Après la crise, l’intérim à un tournant

Décodages | Travail temporaire | publié le : 01.04.2022 | Dominique Perez

 

Bénéficiant de la reprise économique, le secteur de l’intérim reprend des couleurs. À la fois outil de flexibilité et d’accès à l’emploi et à la qualification, il se trouve aujourd’hui à la croisée des chemins.

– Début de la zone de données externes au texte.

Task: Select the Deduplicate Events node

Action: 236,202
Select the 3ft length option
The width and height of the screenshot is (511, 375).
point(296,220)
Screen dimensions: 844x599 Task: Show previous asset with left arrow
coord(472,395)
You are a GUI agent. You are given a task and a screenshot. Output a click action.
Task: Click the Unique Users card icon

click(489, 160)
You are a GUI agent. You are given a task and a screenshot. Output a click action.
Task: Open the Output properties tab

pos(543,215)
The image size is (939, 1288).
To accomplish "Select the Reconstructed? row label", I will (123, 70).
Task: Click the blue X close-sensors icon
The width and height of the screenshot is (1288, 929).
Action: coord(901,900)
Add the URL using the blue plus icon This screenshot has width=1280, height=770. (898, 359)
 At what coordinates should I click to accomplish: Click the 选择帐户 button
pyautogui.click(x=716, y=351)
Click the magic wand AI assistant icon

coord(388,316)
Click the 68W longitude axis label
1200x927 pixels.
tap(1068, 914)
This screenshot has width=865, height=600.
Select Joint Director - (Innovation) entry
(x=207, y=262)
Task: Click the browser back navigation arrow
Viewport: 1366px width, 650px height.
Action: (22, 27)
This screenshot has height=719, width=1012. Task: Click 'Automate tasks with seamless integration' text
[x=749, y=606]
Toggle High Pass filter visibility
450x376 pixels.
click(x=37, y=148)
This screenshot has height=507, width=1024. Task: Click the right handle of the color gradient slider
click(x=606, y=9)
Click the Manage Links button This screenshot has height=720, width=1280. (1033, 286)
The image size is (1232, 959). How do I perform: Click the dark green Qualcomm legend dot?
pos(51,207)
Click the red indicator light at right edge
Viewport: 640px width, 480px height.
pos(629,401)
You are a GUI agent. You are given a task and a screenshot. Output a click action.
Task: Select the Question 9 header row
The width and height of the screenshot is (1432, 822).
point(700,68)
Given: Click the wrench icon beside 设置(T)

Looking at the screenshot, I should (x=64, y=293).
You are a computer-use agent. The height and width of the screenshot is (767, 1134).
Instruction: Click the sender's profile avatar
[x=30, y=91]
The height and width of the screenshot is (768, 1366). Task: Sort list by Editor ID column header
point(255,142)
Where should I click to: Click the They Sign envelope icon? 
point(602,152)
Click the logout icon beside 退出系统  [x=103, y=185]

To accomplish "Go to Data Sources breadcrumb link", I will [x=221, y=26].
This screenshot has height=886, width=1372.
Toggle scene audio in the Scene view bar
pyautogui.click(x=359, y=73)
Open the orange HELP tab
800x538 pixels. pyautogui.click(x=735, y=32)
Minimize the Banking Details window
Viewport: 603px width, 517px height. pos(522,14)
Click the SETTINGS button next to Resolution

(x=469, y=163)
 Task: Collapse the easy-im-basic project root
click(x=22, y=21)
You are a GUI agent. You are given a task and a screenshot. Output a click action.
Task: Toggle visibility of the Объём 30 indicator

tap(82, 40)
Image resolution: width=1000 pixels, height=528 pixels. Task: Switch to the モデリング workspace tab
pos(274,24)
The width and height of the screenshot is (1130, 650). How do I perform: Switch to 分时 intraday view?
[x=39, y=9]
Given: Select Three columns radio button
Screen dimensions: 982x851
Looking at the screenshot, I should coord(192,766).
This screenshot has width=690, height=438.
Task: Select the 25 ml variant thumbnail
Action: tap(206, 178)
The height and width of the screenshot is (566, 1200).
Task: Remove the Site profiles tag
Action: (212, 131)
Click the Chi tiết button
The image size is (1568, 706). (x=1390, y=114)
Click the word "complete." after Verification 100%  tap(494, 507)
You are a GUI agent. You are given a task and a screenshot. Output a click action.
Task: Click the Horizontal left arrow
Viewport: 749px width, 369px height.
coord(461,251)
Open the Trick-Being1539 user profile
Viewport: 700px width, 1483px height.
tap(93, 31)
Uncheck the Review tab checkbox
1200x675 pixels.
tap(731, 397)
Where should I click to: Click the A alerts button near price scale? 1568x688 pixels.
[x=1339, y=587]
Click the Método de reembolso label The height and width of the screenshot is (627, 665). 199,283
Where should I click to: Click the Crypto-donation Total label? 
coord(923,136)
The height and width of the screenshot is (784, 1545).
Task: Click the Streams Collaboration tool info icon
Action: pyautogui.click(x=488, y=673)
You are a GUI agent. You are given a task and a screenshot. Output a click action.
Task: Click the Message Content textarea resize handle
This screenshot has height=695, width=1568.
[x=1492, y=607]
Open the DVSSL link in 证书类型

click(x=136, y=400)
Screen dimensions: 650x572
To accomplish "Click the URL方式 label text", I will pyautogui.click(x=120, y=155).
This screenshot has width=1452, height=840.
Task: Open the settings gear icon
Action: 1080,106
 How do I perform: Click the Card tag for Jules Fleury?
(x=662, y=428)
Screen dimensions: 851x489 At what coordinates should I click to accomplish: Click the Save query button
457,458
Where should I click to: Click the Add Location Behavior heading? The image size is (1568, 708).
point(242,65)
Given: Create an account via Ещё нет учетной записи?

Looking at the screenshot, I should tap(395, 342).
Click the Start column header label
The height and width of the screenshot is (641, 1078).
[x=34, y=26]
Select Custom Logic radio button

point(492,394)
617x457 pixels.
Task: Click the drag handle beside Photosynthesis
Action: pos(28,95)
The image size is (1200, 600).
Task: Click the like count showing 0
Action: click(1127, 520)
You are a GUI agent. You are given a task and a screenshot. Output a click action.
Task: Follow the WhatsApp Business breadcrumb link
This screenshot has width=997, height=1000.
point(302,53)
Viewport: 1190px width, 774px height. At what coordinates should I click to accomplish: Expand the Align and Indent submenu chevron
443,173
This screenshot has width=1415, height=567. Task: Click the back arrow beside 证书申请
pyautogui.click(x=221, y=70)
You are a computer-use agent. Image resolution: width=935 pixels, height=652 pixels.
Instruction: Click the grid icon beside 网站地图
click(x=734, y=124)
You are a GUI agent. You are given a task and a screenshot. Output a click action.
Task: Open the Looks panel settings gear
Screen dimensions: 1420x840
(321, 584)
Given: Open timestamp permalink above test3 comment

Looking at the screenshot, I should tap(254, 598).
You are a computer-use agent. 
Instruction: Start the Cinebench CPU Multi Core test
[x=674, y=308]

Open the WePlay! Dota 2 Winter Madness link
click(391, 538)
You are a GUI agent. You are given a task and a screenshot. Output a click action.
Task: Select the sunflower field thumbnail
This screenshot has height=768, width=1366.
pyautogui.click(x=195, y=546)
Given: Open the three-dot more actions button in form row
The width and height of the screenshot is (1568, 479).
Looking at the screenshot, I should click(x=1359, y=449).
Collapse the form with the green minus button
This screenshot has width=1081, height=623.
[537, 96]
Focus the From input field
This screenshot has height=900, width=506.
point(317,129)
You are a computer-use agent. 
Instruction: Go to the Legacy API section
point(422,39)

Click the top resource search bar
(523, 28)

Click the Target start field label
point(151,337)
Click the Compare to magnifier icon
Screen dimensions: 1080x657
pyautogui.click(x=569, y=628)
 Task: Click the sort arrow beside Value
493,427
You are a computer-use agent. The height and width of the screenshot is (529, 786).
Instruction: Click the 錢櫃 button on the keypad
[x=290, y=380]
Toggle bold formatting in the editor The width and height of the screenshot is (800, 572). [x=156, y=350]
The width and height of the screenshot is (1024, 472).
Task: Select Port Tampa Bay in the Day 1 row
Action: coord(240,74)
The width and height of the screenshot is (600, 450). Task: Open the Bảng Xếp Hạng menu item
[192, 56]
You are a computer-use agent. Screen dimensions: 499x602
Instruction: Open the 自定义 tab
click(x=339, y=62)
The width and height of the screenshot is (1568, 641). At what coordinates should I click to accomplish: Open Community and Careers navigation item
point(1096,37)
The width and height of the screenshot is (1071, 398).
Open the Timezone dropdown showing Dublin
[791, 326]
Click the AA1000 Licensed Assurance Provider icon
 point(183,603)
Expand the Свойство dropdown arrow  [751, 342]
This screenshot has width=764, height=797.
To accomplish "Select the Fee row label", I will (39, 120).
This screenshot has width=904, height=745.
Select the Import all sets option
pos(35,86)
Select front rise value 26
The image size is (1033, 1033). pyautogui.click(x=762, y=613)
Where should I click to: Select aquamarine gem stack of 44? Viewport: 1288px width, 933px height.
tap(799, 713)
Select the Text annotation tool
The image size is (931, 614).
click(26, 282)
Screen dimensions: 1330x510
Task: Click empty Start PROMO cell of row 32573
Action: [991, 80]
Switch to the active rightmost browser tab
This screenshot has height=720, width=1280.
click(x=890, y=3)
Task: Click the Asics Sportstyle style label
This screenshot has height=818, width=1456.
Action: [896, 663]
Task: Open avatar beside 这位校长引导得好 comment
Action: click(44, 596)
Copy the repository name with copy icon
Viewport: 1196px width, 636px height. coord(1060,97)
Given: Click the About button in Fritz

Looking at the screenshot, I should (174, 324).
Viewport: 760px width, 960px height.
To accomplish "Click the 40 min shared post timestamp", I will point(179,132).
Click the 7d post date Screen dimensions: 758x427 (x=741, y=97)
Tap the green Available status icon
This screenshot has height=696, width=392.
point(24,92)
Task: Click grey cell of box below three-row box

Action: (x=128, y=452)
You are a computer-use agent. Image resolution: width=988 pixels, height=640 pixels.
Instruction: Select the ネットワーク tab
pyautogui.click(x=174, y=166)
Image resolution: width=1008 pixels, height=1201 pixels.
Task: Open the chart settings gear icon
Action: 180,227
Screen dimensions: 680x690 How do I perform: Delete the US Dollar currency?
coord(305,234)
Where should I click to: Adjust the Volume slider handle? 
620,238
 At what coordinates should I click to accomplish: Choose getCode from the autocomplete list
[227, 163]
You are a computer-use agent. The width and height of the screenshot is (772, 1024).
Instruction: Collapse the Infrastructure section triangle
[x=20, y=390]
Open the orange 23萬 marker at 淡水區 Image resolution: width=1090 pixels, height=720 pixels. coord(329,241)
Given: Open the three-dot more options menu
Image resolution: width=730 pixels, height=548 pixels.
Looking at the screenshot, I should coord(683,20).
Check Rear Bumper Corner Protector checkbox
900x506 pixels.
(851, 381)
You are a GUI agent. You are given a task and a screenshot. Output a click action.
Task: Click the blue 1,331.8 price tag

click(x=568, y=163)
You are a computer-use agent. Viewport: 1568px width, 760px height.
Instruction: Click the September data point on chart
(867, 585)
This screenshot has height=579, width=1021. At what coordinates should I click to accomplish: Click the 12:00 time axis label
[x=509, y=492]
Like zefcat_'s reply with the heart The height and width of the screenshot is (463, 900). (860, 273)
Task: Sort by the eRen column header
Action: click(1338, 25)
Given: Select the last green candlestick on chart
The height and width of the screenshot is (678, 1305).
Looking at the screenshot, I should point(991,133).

Sur le papier, la tendance est nette. Le nombre d’intérimaires ne cesse d’augmenter depuis la fin d’année 2021 pour, selon la dernière étude de la Dares parue en mars 2022, dépasser même son niveau d’avant-crise avec une croissance de 6,5 % fin 2021 par rapport à 2019, une année noire pour le travail temporaire avec 30 000 postes ETP (équivalent temps plein) perdus à en croire Prism’emploi, la fédération patronale de la branche, qui réunit 600 entreprises et groupes de travail temporaire. Premier fait marquant de cette reprise : une transformation sans précédent des emplois. « Nous n’avions jamais connu de tels changements, commente Isabelle Eynaud-Chevalier, déléguée générale de Prism’emploi. 25 % des emplois intérimaires ont changé de nature sectorielle en 2021, sans que l’on puisse dire aujourd’hui si ces évolutions seront durables. » Avec une proportion de créations d’emplois (+ 13,7 %) et de destructions (+ 10,8 %) qui modifient profondément le visage de l’intérim par rapport à l’avant-crise. Parmi les emplois en croissance figurent ceux du transport et du fret routier, les travaux de construction spécialisés, l’entreposage… « Le secteur du transport et de la logistique représente à lui seul 21 % des créations, ce qui s’explique par l’essor du commerce en ligne », poursuit la déléguée générale. Au chapitre des destructions, l’industrie a été fortement pénalisée, avec notamment une construction automobile en difficulté.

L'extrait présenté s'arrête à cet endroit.